The case, which was recently discussed by Rebecca Ross in her December 17th post, involves an 18-year old male who appeared “suspicious” to police officers while walking near a school in Toronto’s Greenwood and Danforth area. The police officers approached and questioned him for about seven minutes. They asked if he “had anything that he shouldn’t.” Acting honestly, the young man replied that he was carrying a small bag of marijuana. After the police probed further, he admitted to having a loaded firearm. He was immediately arrested.
Deciding the case will likely force the SCC to re-articulate the bounds of the right to be secure against unreasonable search (s. 8 of the Charter), the right not to be arbitrarily detained (s. 9), and the circumstances under which evidence can be excluded under s. 24 (2). Critics of Court of Appeal’s decision in R v Grant (see (2006), 81 OR (3d) 1) have argued that the case creates a firearms exception to the s. 24(2) exclusion rule; that is, firearms have become nearly impossible to exclude from evidence, even in the context of a serious Charter breach.

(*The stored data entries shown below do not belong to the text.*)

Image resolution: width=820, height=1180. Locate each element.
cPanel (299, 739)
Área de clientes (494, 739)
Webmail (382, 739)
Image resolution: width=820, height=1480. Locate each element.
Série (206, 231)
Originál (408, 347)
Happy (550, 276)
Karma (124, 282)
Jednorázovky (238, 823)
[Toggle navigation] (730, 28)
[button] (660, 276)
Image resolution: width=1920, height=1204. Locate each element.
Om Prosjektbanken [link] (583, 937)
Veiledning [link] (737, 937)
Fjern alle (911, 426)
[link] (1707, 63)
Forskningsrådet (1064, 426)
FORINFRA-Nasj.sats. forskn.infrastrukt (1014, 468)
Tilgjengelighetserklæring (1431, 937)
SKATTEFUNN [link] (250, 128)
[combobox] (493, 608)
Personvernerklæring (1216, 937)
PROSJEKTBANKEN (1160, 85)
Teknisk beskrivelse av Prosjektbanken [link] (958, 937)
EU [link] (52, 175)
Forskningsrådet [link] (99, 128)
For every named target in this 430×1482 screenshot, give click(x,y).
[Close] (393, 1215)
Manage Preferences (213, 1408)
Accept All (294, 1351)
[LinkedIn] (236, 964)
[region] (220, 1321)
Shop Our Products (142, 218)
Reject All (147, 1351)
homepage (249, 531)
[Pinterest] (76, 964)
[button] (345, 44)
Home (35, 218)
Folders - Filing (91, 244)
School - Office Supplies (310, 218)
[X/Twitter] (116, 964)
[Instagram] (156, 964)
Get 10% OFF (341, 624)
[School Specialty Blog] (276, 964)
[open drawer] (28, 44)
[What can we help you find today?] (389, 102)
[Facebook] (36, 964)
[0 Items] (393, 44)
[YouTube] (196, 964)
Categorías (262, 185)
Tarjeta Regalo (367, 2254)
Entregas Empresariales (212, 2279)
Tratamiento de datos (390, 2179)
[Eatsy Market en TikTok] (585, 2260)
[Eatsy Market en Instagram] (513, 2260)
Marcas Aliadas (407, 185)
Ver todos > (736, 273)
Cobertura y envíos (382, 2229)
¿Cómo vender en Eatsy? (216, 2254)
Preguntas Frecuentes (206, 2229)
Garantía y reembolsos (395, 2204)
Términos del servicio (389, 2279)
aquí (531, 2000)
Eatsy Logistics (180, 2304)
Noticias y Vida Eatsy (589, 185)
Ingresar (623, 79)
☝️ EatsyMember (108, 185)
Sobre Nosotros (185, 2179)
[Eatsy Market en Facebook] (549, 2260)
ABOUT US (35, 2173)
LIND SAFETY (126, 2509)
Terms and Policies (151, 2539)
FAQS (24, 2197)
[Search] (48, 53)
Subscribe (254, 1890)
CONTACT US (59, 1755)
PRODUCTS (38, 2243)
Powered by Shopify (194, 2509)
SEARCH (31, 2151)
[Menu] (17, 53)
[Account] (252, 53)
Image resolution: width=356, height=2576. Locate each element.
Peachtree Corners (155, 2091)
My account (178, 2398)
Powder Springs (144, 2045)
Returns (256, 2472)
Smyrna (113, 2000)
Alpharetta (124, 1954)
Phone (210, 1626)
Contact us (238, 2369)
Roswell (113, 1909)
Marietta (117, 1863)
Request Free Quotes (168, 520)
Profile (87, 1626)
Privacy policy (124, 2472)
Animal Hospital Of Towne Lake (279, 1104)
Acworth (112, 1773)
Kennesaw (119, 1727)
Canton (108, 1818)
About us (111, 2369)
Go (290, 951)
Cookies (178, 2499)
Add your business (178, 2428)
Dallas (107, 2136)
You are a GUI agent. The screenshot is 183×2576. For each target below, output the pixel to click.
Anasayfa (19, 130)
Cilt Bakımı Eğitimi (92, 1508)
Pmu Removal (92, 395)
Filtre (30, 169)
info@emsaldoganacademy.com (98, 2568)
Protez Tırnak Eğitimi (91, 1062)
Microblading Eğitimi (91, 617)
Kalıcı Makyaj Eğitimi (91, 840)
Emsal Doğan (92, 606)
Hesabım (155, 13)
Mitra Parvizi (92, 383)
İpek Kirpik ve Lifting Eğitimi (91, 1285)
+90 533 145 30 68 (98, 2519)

Obviously, the case raises many important issues of public policy and the SCC’s decision on the matter must be made in a way which recognizes that it will have implications impacting the interests of more than merely the parties involved. Consequently, granting these organizations intervener status will assist the SCC in understanding the broad social and political issues at stake.
Presumably, the Director of Public Prosecutions and the Attorney General of British Columbia will be supporting the position of the Attorney General of Ontario. The Canadian Civil Liberties Association and the Criminal Lawyers’ Association, on the other hand, will likely oppose the government’s position and argue that exclusion must be used as a tool to ensure law enforcement bodies investigate crimes while respecting the rights enshrined in the Charter.
All parties will be provided with limited space to make their arguments. The SCC has not yet decided whether to allow the interveners to present oral arguments and their written arguments will be limited to 10 pages. Nonetheless, their involvement will hopefully contribute to a decision which many of us at theCourt.ca are eagerly anticipating.